• _WORK REQUIRED_
Given the entries that follow, write out exactly the lines starting at the one containing "Uncheck Keep directory structure checkbox" and ending at the one containing "Click the chevron", both ends included, and only those.

::::

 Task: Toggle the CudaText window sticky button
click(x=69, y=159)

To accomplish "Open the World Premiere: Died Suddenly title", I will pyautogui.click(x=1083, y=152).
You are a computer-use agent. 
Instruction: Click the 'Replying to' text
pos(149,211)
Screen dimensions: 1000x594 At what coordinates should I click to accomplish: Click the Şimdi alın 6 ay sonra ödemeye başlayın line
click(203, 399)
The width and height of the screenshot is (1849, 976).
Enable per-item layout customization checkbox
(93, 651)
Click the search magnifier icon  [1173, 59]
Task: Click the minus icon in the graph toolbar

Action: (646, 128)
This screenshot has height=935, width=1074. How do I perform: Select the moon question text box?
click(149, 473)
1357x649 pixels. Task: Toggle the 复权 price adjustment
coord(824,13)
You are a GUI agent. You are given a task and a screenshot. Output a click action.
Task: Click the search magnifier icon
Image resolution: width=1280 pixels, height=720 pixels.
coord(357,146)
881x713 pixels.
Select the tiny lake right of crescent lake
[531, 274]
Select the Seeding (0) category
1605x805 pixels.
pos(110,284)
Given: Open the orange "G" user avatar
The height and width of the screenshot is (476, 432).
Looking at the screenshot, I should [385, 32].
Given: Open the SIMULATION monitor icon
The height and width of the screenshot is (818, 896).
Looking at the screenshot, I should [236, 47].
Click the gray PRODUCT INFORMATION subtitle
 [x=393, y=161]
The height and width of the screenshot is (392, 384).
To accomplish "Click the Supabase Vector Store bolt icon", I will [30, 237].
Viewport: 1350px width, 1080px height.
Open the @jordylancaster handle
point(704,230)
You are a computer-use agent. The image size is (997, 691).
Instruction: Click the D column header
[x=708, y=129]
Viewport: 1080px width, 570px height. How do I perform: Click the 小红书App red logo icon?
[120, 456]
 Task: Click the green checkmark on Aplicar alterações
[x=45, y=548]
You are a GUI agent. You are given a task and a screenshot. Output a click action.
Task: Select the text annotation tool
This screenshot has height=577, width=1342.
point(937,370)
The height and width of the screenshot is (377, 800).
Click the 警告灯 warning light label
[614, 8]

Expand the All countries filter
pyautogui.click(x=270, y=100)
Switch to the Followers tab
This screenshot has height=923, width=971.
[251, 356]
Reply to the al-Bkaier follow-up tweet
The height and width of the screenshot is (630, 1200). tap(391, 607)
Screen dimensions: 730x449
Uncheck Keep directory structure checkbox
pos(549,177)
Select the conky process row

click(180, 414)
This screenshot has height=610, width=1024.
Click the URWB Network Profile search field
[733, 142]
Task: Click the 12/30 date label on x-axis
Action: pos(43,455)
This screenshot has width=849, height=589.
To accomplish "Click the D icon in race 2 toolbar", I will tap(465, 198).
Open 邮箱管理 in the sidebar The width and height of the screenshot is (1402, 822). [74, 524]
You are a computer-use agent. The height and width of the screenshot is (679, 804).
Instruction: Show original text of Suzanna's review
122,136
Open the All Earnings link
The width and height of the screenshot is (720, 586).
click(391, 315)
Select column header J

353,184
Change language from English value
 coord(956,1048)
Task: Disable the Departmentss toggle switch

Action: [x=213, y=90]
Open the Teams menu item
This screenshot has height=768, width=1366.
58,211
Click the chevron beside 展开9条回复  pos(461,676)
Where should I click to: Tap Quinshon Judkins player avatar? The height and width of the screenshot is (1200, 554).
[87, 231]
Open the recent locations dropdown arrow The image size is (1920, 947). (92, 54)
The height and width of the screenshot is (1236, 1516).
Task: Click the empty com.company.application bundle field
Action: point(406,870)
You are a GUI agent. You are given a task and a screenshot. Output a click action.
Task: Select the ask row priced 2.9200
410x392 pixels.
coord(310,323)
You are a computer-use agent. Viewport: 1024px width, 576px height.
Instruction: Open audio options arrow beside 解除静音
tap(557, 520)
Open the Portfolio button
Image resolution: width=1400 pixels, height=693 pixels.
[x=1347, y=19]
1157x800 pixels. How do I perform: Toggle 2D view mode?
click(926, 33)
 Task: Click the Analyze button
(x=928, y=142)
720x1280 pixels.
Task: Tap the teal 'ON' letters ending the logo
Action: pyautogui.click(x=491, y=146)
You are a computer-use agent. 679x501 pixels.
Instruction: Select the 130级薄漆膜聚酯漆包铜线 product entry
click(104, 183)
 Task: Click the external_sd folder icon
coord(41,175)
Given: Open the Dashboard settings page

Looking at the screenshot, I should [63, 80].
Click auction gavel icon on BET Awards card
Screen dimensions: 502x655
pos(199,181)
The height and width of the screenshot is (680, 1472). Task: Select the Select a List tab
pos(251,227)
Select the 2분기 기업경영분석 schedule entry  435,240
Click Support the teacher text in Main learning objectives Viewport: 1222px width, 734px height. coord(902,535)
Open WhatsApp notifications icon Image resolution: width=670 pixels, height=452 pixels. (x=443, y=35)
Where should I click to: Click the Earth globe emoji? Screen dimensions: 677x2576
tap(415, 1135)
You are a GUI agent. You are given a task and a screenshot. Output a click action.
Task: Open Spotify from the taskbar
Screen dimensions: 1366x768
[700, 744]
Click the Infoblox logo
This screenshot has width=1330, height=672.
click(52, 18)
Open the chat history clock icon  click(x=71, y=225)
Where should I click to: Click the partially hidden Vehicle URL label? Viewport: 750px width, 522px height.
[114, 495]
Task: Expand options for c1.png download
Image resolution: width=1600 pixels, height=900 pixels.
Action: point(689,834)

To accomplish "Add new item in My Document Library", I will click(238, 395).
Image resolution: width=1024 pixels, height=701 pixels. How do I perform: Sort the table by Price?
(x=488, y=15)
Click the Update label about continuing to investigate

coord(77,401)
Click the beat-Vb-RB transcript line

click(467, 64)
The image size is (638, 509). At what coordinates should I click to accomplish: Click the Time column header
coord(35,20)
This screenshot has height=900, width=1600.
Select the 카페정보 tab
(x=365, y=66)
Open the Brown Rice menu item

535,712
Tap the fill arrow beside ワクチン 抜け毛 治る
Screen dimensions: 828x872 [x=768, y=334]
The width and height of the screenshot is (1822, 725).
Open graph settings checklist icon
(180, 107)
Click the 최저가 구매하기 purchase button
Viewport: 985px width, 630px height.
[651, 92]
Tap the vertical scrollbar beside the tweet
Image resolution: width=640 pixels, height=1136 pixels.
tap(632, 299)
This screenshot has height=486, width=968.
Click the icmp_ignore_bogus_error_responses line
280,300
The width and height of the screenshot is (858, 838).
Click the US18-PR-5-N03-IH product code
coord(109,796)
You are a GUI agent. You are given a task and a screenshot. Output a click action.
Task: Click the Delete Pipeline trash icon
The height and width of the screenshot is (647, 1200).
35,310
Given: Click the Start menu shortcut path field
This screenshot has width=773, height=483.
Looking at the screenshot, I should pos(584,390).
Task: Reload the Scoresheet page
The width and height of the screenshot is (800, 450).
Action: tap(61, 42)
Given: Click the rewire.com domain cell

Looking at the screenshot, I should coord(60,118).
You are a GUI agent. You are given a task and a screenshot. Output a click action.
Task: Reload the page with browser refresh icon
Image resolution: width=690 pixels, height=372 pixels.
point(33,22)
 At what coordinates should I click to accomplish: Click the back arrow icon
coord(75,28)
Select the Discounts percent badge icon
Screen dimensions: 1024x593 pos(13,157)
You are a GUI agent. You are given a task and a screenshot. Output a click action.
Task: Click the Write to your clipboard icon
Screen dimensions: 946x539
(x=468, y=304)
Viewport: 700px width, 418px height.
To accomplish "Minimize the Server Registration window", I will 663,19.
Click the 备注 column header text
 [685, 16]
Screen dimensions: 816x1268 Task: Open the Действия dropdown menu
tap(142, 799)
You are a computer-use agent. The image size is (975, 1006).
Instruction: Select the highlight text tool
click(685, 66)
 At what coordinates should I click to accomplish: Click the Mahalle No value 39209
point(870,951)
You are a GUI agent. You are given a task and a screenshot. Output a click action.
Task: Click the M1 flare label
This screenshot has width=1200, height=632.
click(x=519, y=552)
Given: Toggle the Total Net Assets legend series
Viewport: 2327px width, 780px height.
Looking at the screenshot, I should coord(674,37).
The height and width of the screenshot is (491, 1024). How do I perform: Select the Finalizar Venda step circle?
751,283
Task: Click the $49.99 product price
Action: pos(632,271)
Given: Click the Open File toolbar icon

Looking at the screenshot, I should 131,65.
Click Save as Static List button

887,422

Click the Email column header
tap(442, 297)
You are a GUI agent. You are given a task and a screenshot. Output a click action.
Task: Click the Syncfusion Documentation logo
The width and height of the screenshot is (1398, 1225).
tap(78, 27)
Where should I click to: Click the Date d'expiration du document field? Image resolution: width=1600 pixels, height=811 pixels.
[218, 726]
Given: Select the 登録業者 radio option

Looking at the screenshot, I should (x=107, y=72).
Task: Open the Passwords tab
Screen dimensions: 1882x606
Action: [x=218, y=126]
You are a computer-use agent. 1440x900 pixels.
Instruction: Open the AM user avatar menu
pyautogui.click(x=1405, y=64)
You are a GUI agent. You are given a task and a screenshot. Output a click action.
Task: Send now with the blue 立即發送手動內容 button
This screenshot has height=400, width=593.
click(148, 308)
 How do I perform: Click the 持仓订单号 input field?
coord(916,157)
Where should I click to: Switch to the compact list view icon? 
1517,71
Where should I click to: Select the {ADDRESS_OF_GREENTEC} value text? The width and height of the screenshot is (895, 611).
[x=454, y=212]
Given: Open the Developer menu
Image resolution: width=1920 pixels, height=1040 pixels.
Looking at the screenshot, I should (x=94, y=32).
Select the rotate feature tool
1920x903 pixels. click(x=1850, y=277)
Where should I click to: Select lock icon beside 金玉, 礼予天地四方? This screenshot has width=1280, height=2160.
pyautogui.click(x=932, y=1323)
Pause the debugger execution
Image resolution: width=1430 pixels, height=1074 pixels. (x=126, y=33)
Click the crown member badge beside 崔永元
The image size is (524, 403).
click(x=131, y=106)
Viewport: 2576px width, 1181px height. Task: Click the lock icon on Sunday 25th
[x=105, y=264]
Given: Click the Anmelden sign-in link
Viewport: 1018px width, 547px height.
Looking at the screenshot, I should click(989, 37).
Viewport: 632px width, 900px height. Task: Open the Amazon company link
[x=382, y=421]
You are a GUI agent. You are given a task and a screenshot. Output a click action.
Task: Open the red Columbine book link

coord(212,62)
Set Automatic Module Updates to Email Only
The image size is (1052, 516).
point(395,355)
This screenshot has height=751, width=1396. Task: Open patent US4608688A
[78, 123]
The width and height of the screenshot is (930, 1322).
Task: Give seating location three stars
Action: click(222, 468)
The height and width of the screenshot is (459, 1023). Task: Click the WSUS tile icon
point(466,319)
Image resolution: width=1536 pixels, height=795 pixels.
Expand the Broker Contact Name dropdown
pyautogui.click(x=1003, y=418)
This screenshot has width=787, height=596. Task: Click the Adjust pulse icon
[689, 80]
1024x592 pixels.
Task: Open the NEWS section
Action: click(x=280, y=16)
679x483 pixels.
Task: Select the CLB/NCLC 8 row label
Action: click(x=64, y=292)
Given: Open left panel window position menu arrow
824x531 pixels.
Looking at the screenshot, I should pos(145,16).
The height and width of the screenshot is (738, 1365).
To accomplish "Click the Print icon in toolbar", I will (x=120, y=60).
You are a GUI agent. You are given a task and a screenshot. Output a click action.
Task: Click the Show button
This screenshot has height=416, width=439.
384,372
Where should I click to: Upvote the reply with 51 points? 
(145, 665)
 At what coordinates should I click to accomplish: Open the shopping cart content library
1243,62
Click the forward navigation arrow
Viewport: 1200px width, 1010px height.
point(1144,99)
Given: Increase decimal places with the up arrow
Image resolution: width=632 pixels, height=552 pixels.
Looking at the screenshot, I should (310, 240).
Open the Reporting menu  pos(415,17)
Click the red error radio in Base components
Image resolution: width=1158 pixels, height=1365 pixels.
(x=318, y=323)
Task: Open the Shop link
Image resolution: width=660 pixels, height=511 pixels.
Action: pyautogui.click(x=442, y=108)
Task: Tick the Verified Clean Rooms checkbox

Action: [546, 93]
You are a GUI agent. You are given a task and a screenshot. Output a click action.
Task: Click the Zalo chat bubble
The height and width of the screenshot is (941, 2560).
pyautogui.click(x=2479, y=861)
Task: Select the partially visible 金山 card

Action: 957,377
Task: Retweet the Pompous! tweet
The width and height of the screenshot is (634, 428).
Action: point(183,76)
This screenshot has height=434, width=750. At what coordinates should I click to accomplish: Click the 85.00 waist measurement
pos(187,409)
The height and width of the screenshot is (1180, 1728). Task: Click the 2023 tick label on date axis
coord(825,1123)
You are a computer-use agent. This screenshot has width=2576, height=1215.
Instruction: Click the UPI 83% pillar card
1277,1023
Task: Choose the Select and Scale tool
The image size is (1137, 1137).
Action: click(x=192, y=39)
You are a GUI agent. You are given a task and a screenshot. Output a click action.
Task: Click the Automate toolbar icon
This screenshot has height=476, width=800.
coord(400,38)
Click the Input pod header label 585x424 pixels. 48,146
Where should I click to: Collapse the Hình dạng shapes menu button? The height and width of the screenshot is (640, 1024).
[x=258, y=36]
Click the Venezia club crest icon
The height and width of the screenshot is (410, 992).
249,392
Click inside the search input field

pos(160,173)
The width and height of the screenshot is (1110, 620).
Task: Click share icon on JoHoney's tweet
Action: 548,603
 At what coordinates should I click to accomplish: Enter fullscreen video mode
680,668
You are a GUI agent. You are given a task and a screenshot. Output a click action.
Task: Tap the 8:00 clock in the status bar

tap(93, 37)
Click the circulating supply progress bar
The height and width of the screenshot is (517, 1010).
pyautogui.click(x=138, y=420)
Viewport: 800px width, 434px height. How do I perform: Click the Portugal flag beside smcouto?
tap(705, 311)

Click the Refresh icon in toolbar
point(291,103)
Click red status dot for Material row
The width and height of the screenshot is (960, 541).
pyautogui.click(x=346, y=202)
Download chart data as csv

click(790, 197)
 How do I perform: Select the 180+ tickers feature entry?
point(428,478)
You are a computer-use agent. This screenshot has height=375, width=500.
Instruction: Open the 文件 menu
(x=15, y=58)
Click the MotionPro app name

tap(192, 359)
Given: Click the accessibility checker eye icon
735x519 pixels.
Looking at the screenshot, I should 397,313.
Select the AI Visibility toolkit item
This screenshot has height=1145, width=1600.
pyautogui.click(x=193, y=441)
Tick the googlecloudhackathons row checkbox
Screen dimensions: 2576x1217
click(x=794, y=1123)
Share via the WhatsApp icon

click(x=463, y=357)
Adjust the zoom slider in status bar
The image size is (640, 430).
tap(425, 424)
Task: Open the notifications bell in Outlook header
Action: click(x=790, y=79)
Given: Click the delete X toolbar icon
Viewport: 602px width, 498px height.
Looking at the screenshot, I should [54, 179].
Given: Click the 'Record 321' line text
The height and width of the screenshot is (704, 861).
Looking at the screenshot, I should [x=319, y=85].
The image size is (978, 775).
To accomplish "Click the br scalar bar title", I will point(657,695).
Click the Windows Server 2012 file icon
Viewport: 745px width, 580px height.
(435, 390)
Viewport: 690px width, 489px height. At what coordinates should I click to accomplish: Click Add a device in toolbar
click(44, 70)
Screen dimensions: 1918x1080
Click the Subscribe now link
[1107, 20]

::::

• _EXERCISE RESULT_
Uncheck Keep directory structure checkbox
pos(549,177)
Select the conky process row

click(180, 414)
This screenshot has height=610, width=1024.
Click the URWB Network Profile search field
[733, 142]
Task: Click the 12/30 date label on x-axis
Action: pos(43,455)
This screenshot has width=849, height=589.
To accomplish "Click the D icon in race 2 toolbar", I will tap(465, 198).
Open 邮箱管理 in the sidebar The width and height of the screenshot is (1402, 822). [74, 524]
You are a computer-use agent. The height and width of the screenshot is (679, 804).
Instruction: Show original text of Suzanna's review
122,136
Open the All Earnings link
The width and height of the screenshot is (720, 586).
click(391, 315)
Select column header J

353,184
Change language from English value
 coord(956,1048)
Task: Disable the Departmentss toggle switch

Action: [x=213, y=90]
Open the Teams menu item
This screenshot has height=768, width=1366.
58,211
Click the chevron beside 展开9条回复  pos(461,676)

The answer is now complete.